La auténtica fuerza de ese bloque ciudadano reside en su autonomía
Ese reclamo permanente, que no depende de ley especial ni de concesiones oficiales, introduce un contrapeso difuso, pero poderoso. Cada solicitud de información, cada auditoría ciudadana y cada sesión de debate público ponen en jaque el exceso de discrecionalidad que amenaza con corroer la confianza.
La sociedad civil, con su malla de actores heterogéneos, no es una suerte de red contra el conflicto, sino su racionalización antes de que se conviertan en crisis. Opera con agilidad allí donde las estructuras estatales tienden a enredarse en procesos formales y plazos dilatados. Esa capacidad de avanzar sin rebasar competencias y de corregir desvíos con mesura es la mejor vacuna contra la tentación de intervenir de forma arbitraria en ámbitos que exceden la misión del poder público.
La sociedad civil ejerce su condición de contrapoder al funcionar como un vigilante permanente de las decisiones estatales: sin aspirar a sustituir al Gobierno, aporta conocimiento de primera mano sobre las necesidades reales y plantea rutas de acción alternativa antes de que las políticas oficiales quiebren en su aplicación. Su independencia le permite articular iniciativas piloto, evaluar resultados y trasladar propuestas sólidas al debate público, convirtiendo la fiscalización en un proceso creativo. De este modo, impulsa un ciclo de mejora constante donde la voz ciudadana no solo cuestiona, sino que también construye soluciones viables.
Necesitamos acuerdos duraderos en base a razones compartidas
Frente a la inercia de un Ejecutivo que prolonga polémicas estériles, la sociedad civil está llamada a renovar su propia energía. Esa renovación implica incorporar voces nuevas, explorar vías de interlocución más flexibles y adaptar los cauces de participación a una realidad marcada por la rapidez del cambio tecnológico y la fragmentación social.

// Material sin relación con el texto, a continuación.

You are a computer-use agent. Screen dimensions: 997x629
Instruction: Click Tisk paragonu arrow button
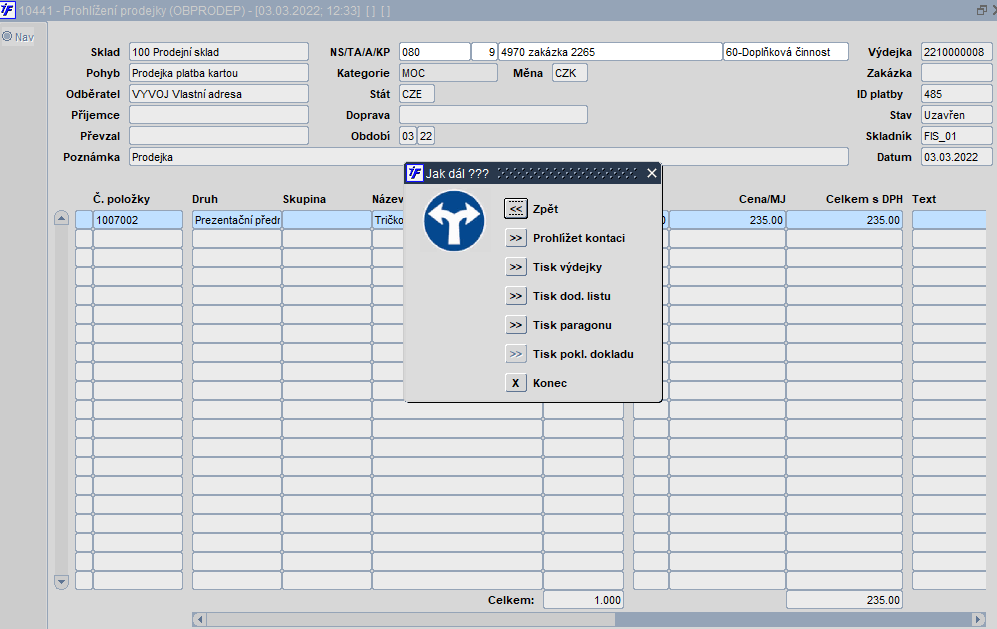pos(516,325)
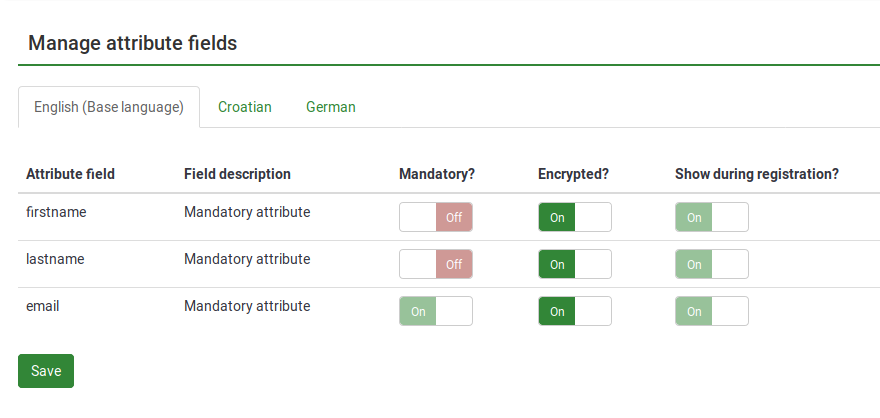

Un entramado que no se actualiza corre el riesgo de convertirse en caja de resonancia vacía, incapaz de ofrecer respuestas válidas a los retos del presente. Debe entenderse que este impulso de base no nace de la voluntad de debilitar la acción gubernamental per se, sino de limitar sus excesos (estos años nos han dejado una colección para el triste recuerdo) y de dotarla de un termómetro social que corrija desviaciones.
Donde no alcanza la burocracia formal o esta se sobrepasa, llega la audacia mesurada de las instituciones intermedias. Esa complementariedad y ese freno fortalece la gobernanza al evitar que toda iniciativa se atasque en procesos internos o en la mirada indulgente de círculos cerrados.
La auténtica renovación política, que, en el caso de la España de hoy, es reconstrucción, reclama, en último término, un contrato recíproco entre ciudadanos y administradores. Cada propuesta formulada desde la sociedad civil, cada informe crítico y cada debate público representan una oferta de cooperación leal. Ese intercambio, con responsabilidad, restituye al debate político su función esencial: la construcción de acuerdos duraderos sobre la base de razones compartidas que sustenten las discrepancias y los disensos sin los que la democracia es insostenible.